*PASSAGE:*
------------

GPU Tiled Reduction ✅ (v0.10.1)

Status: Validated on Metal (AMD Radeon Pro W5700X, Mac Pro 7,1)

The tiled reduction shader provides efficient GPU-based sum, max, and min operations using 16x16 workgroup tiles with two-phase reduction.

Metal Benchmark Results (2026-01-03)

OperationSizeGPU TiledScalar CPUGPU Throughput
Sum1M8.25ms0.92ms121 Melem/s
Sum10M67.2ms9.46ms149 Melem/s
Sum32M215ms30.7ms149 Melem/s
Max1M8.3ms0.22ms120 Melem/s
Max10M67ms3.25ms150 Melem/s
Max32M215ms10.7ms149 Melem/s
Min1M8.28ms0.22ms121 Melem/s
Min10M67.2ms3.26ms149 Melem/s
Min32M215ms10.7ms149 Melem/s

Key Findings

  • Consistent ~150 Melem/s throughput across all sizes on GPU
  • ~8ms baseline overhead from CPU→GPU transfer
  • CPU is 7-37x faster for standalone reductions (expected for O(n) ops)

------------

*RECORDS SHOWN:*
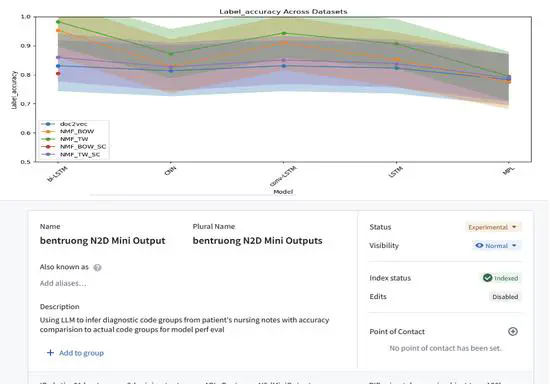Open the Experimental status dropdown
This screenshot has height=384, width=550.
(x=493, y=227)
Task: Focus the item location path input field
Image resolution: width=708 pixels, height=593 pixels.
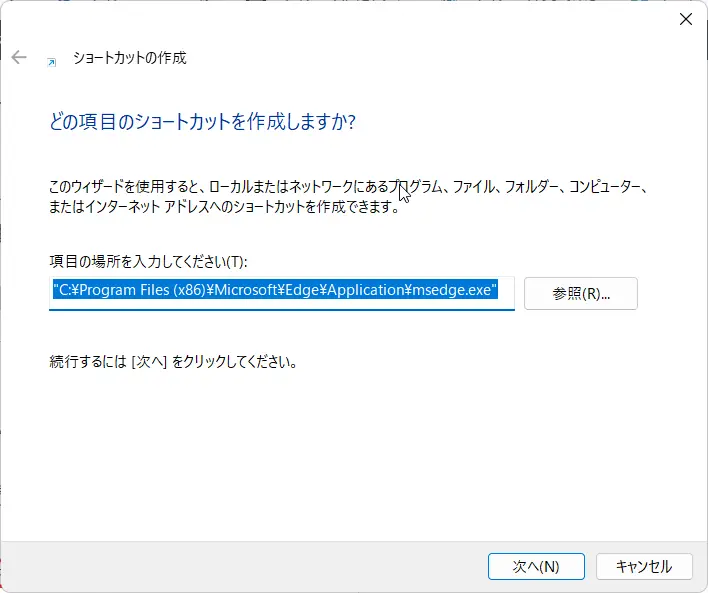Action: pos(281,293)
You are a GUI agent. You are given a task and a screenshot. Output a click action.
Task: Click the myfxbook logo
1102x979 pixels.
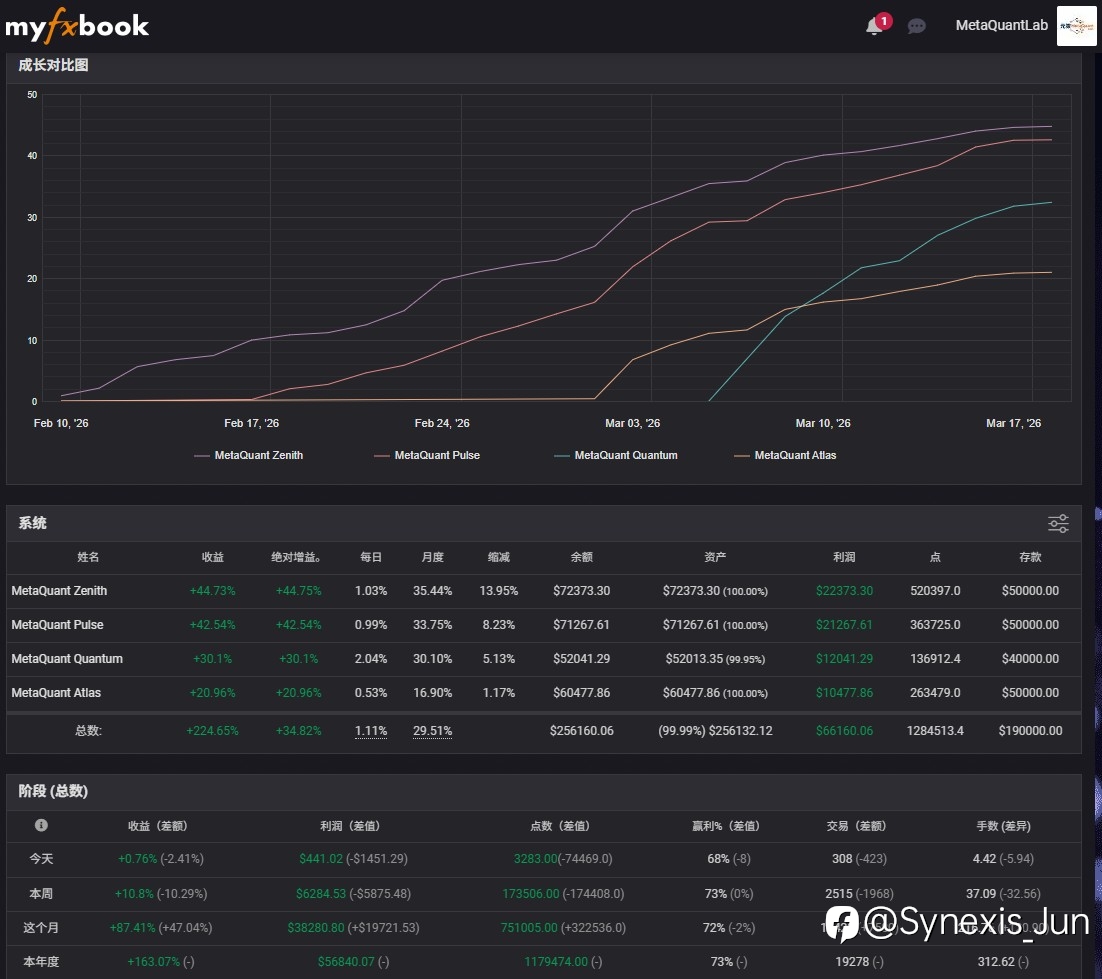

------------

*DO THIS:*
Using the page on GPU tiled reduction, answer these questions.
(a) On which graphics card was the shader validated?
(b) What size are the workgroup tiles the shader uses?
(c) How much baseline overhead does the page attribute to CPU→GPU transfer?

*CORRECT OUTPUT:*
(a) An AMD Radeon Pro W5700X, in a Mac Pro 7,1, on Metal.
(b) 16x16.
(c) About 8 ms.